Et d'aller vers Monsieur Durant pour discuter avec lui, et d'insister pour qu'il fasse lui-même sa toilette afin de… préserver son autonomie... 

Or, au regard de ma définition de l'autonomie, s'il a un pouvoir d'action qui lui permet de faire sa toilette et qu'il choisit de dépendre des soignants pour être propre comme un sou neuf chaque matin, alors Monsieur Durant fait bien preuve d'autonomie !

Inversement, si dès que nous disposons d'un pouvoir d'action, nous sommes contraints de l'exercer, alors  force est de reconnaître que cette obligation touche à notre libre-arbitre et porte atteinte à notre autonomie.

 

Que certains aînés perdent de leurs pouvoirs d'action, sans nul doute !

Mais est-ce que la perte de notre pouvoir d'action est synonyme d'une perte d'autonomie, dans le sens de perdre le choix de nos dépendances et notre libre-arbitre ?

J'en suis moins sûre...

Quel que soit notre âge, avec ou sans perte de notre pouvoir d'action, dès que nous ne pouvons plus choisir, nous sommes en perte d'autonomie !

Prenez le matin : à votre réveil, vous êtes fatigué et votre seul désir est de rester au lit... Sans oublier que le sommeil est un besoin vital... Si vous vous levez quand même parce que vous devez vous rendre à votre travail, ne présentez-vous pas une perte d'autonomie ?

 

La question que je pose est la suivante :

Si la perte d'une faculté n'est pas systématiquement synonyme de perte d'autonomie, ne pouvons-nous envisager que cette perte d'autonomie soit renforcée par le regard que nous portons sur des aînés dits "dépendants" et les actes que nous posons à leur égard (à leur encontre) ?

Le poids du regard : tout le monde connaît l'expérience faite dans une école, avec deux classes de même niveau. Le premier enseignant reçoit comme info qu'il a affaire à de petits génies tandis que le second s'entend confirmer qu'il a devant lui les pires cancres de la terre. Il suffira de quelques mois pour que les élèves de la première classe éclatent les scores habituels et que les notes des élèves de la seconde classe soient en dessous de tout...

Si nous n’avons de cesse de stigmatiser certains aînés en les affirmant dépendants, de quelle marge de manœuvre disposent-ils encore pour préserver leur autonomie alors qu’ils sont cernés de toutes parts ?

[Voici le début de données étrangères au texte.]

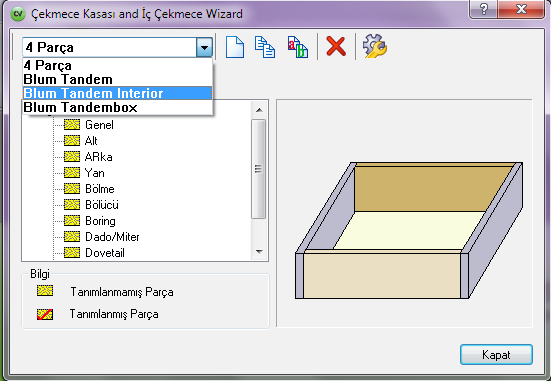
Task: Click the help question mark button
Action: [484, 9]
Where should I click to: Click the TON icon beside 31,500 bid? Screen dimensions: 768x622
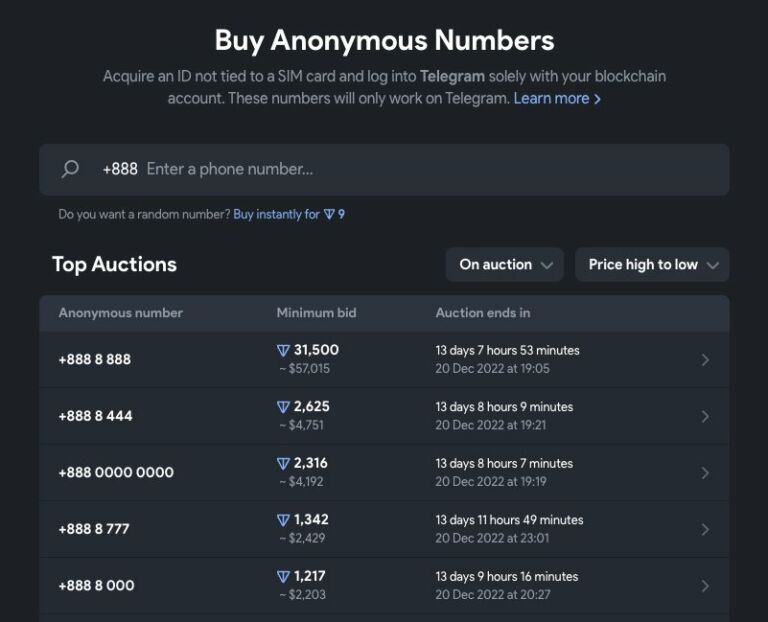(x=283, y=350)
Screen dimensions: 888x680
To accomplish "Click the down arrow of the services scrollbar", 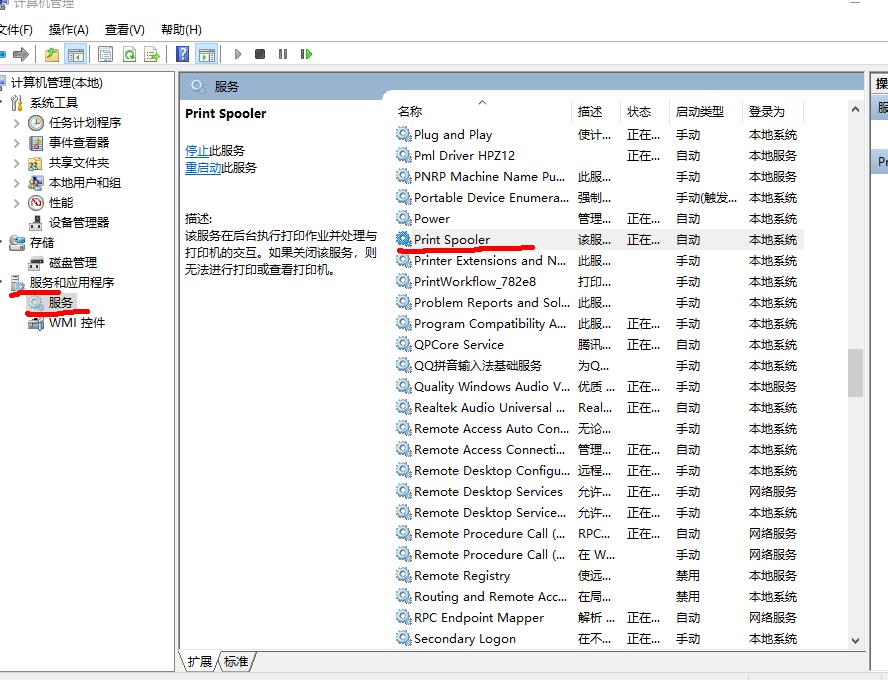I will (x=856, y=641).
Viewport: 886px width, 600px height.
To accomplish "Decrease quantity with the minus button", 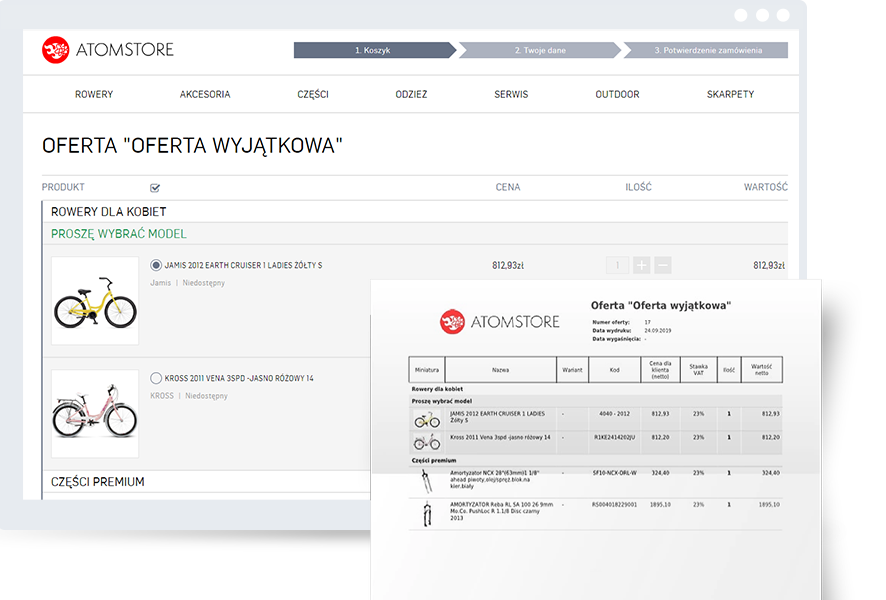I will point(662,266).
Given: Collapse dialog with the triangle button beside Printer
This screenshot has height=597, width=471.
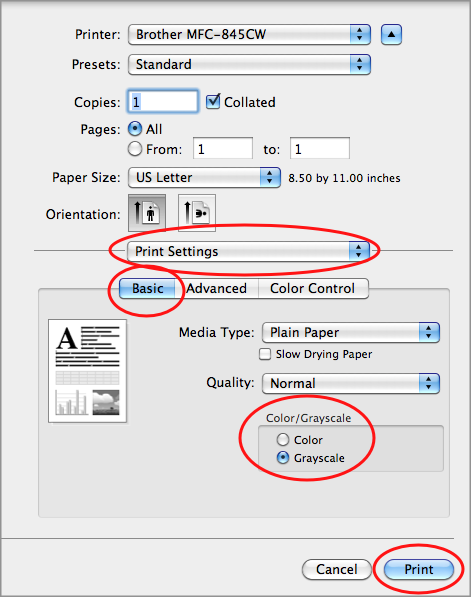Looking at the screenshot, I should click(x=391, y=35).
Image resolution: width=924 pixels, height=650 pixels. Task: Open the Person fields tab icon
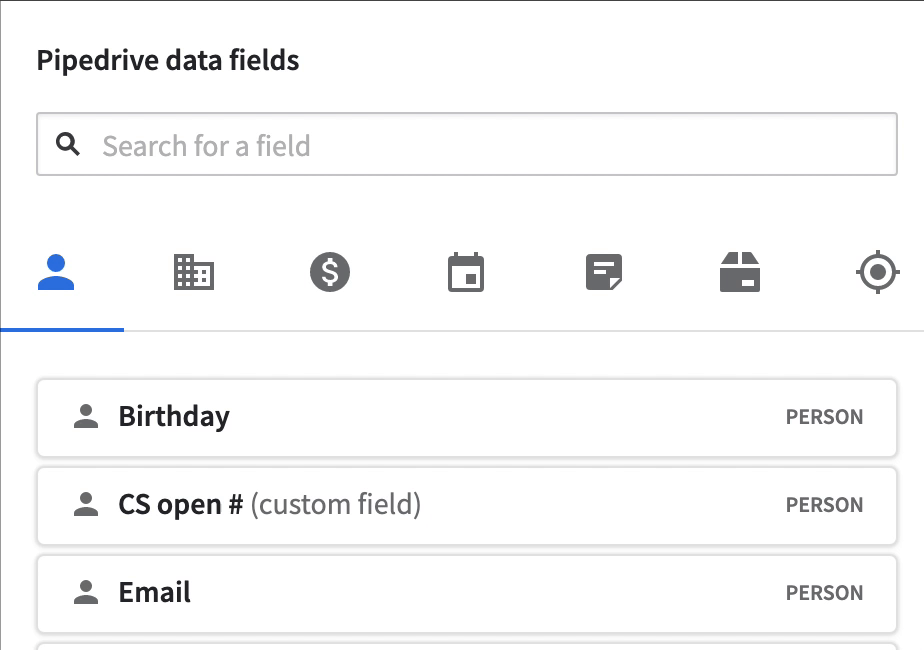[x=56, y=272]
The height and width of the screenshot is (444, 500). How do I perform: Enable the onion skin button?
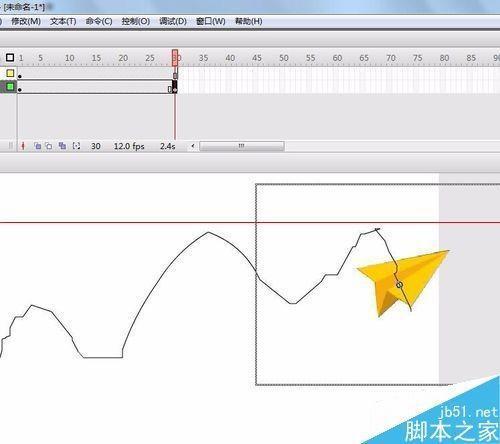(x=37, y=146)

Quant à nos actes, outre le fait de "faire pour" plutôt que "faire avec" (ça va plus vite et ça coûte moins cher), réfléchissons au nombre de fois, en 24 heures, où tant notre pratique professionnelle que l'organisation institutionnelle vont raboter sec les désirs, le libre-arbitre et le choix des dépendances des personnes que nous accueillons...

 

Autre question : en tant que professionnels travaillant avec des personnes qui perdent des savoir-faire, comment pouvons-nous préserver leur autonomie, c'est-à-dire prendre soin et étayer leurs choix, y compris ceux de leurs dépendances, et leur libre-arbitre ?

Est-ce que la perte de savoir-faire signifie la perte de tout savoir ?

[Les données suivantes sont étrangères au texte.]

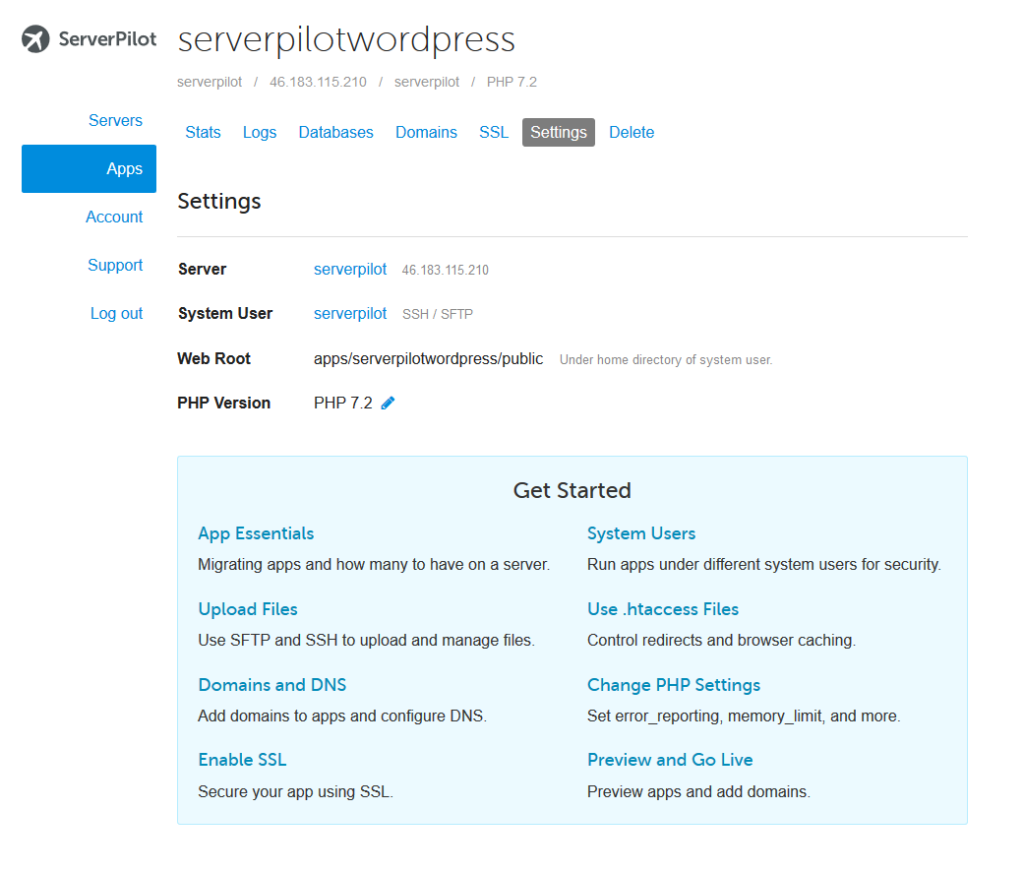The height and width of the screenshot is (872, 1024).
Task: Log out from the sidebar
Action: tap(116, 314)
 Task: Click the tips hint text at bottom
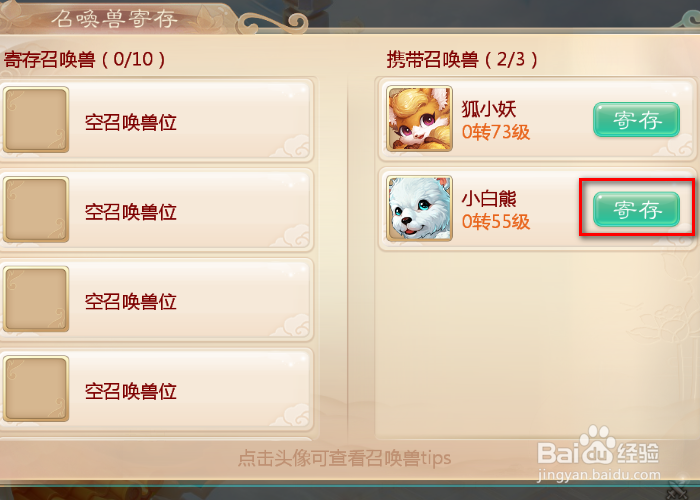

Les voyons-nous comme des personnes décérébrées qui ne savent plus rien ?

Et si non, que faisons-nous de leurs savoirs, y compris en ce qui concerne la connaissance qu’ils ont de leurs désirs et de ce vers quoi ils tendent ?

Je pense que tant que nous ne nous arrêterons pas pour réfléchir à cela, nous continuerons d'affirmer que c'est la maladie qui génère la perte d'autonomie, la diabolisant encore un peu plus.

 

Enfin, dernière question, et sachant que nous dépendons des aînés ne fût-ce que pour gagner notre vie : est-il possible d'envisager que nous sommes tous interdépendants et que, rien qu'à ce titre, les aînés sont nos alter ego ?

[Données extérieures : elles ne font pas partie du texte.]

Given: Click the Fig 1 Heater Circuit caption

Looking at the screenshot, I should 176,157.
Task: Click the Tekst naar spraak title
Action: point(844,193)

Quand on voit le poids du regard que nous portons sur nous-mêmes et sur autrui, pouvoir changer de perspective de temps en temps ne peut, à mon avis, qu'être profitable à tous !

 

Cécile Delamarre, membre du conseil des experts de la Fnapaef, novembre 2014



[1]   C. Delamarre, « Démence et projet de vie : Accompagner les personnes atteintes de la maladie d’Alzheimer ou apparentées », Paris, Editions DUNOD, 2007, 221 pages.